Stated exercise :: Find every line in the listing below that contains the word "screenshot" and copy each of those lines in full.

Recorded information ::
[Begin]

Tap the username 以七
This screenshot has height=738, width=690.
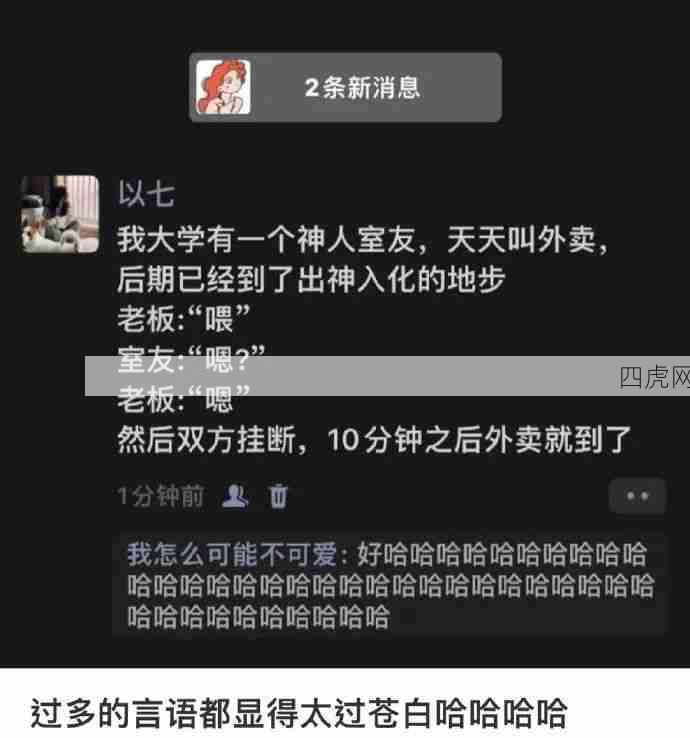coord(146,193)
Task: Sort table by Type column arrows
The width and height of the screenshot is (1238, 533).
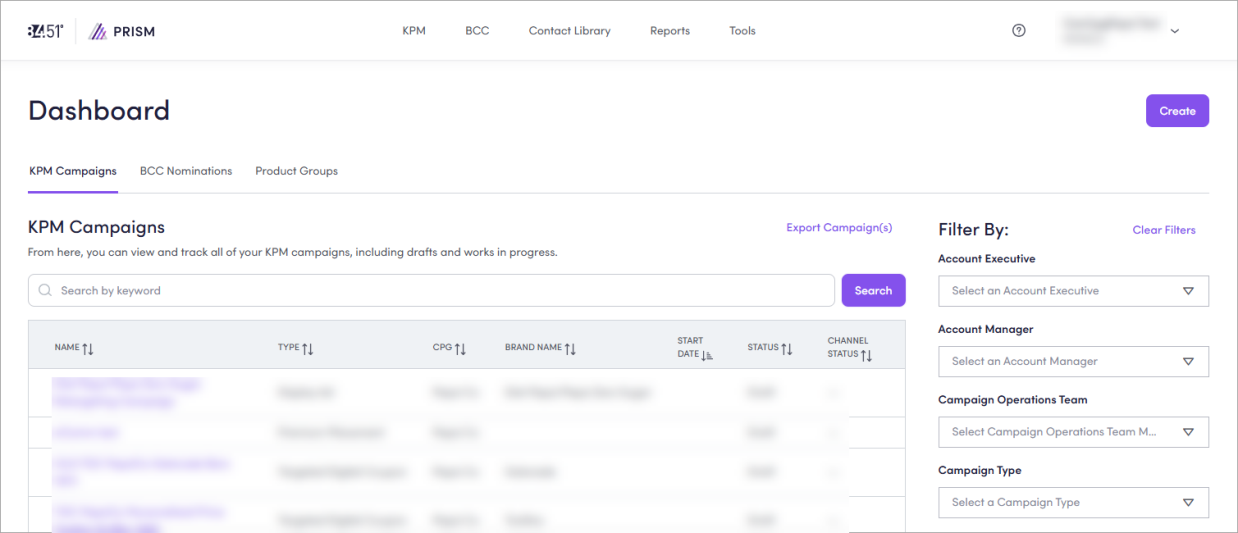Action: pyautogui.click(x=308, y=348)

[End]
[Begin]

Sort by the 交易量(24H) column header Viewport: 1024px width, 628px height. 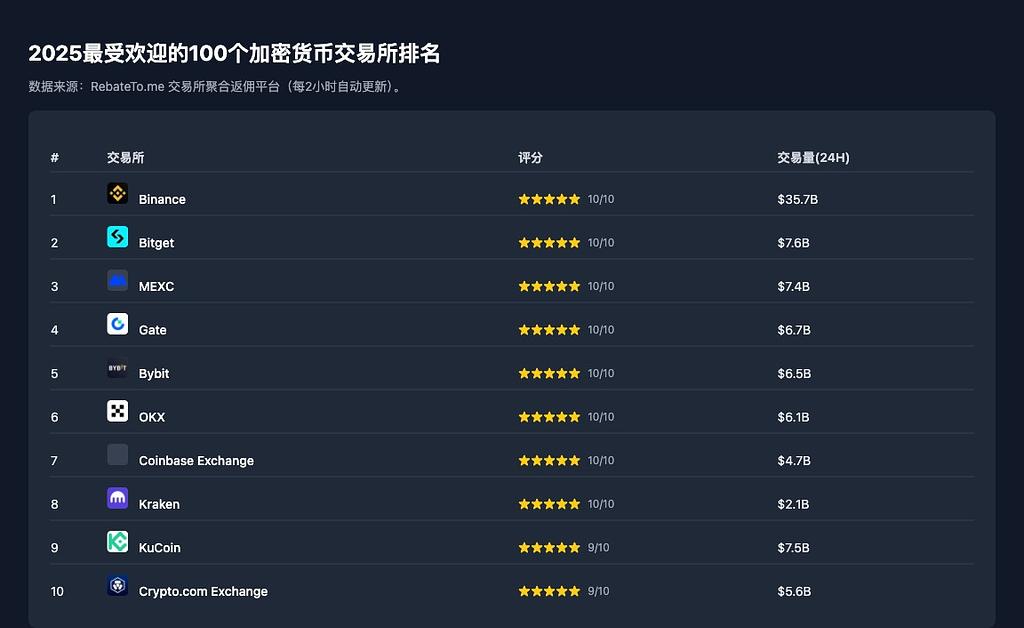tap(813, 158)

[End]

Task response ::
This screenshot has height=738, width=690.
The width and height of the screenshot is (1238, 533).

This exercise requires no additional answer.